Für Wanderer (Santo Antão, Fogo, Santiago)
- Wanderschuhe: Feste, knöchelhohe Wanderschuhe mit guter Sohle. Die Pfade auf Santo Antão und Fogo sind steinig, steil und teilweise rutschig. Flip-Flops reichen nicht!
- Rucksack (20–30l): Für Tageswanderungen mit Wasser, Snacks und Regenkleidung.
- Wasserflasche (2l): Auf Wanderungen gibt es unterwegs keine Shops. Immer genug Wasser mitnehmen.
- Regenjacke: Besonders in der Regenzeit und auf den Höhen von Santo Antão kann es plötzlich regnen.
- Warme Schicht: Für die Vulkanbesteigung auf Fogo (0–5°C am Gipfel) und kühle Abende im Hochland.
Für Windsurfer & Kitesurfer
- Neopren-Shorty (2/3mm): Von Dezember bis April, wenn der Wind kühlt.
- Boardshorts/Bikini: Von Mai bis November reicht es ohne Neopren.
- Rash Guard: Gegen Sonnenbrand — auf dem Wasser verbrennt man schneller.

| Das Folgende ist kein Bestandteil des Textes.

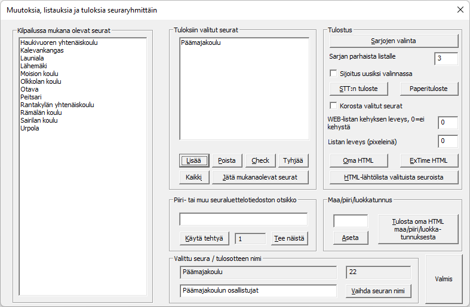Select Kalevankangas in the team list
Image resolution: width=470 pixels, height=307 pixels.
point(42,51)
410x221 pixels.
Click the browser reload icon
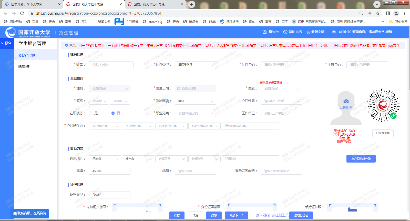tap(22, 13)
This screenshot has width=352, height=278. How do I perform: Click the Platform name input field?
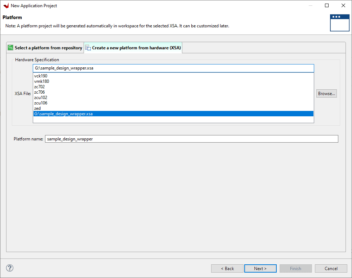(191, 139)
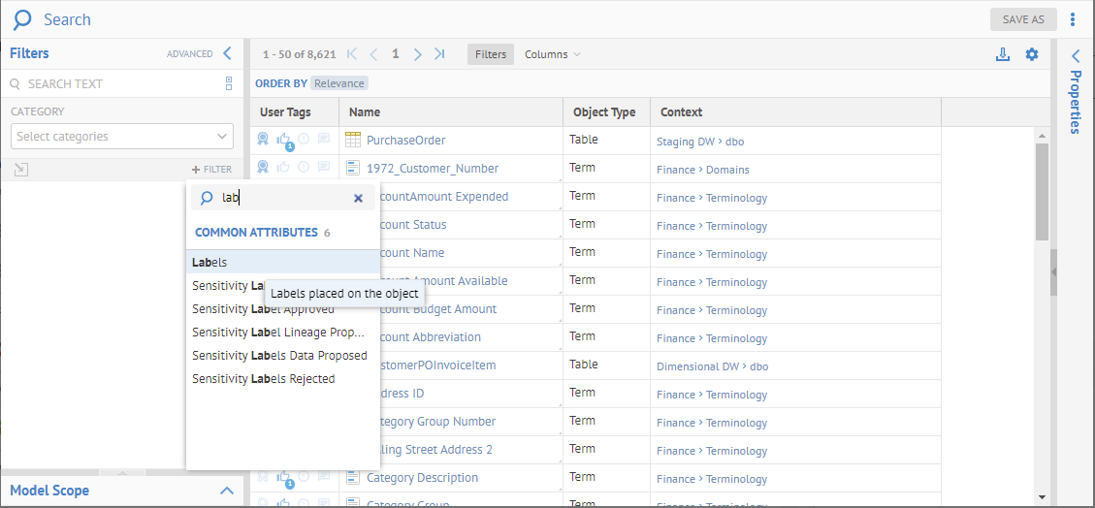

- Eigenes Material: Kite und Board können mitgebracht werden (Airlines-Aufpreis: 30–80€), aber Verleih auf Sal ist gut und günstiger als der Transport.
Was du NICHT brauchst
- Malaria-Prophylaxe: Kapverden sind seit 2024 malariafrei.
- Reiseadapter: Deutsche Stecker (Typ C/F) passen in kapverdische Steckdosen.
- Formelle Kleidung: Die Kapverden sind maximal casual. Selbst in gehobenen Restaurants reichen saubere Shorts und ein Hemd.
Tipp
Packe leicht! Auf Inlandsflügen gilt oft ein Gepäcklimit von 20 kg, und auf den Fähren trägst du dein Gepäck selbst. Ein Rucksack ist praktischer als ein Koffer — besonders auf Santo Antão und Fogo, wo du möglicherweise über unebene Wege zu deiner Unterkunft gehst.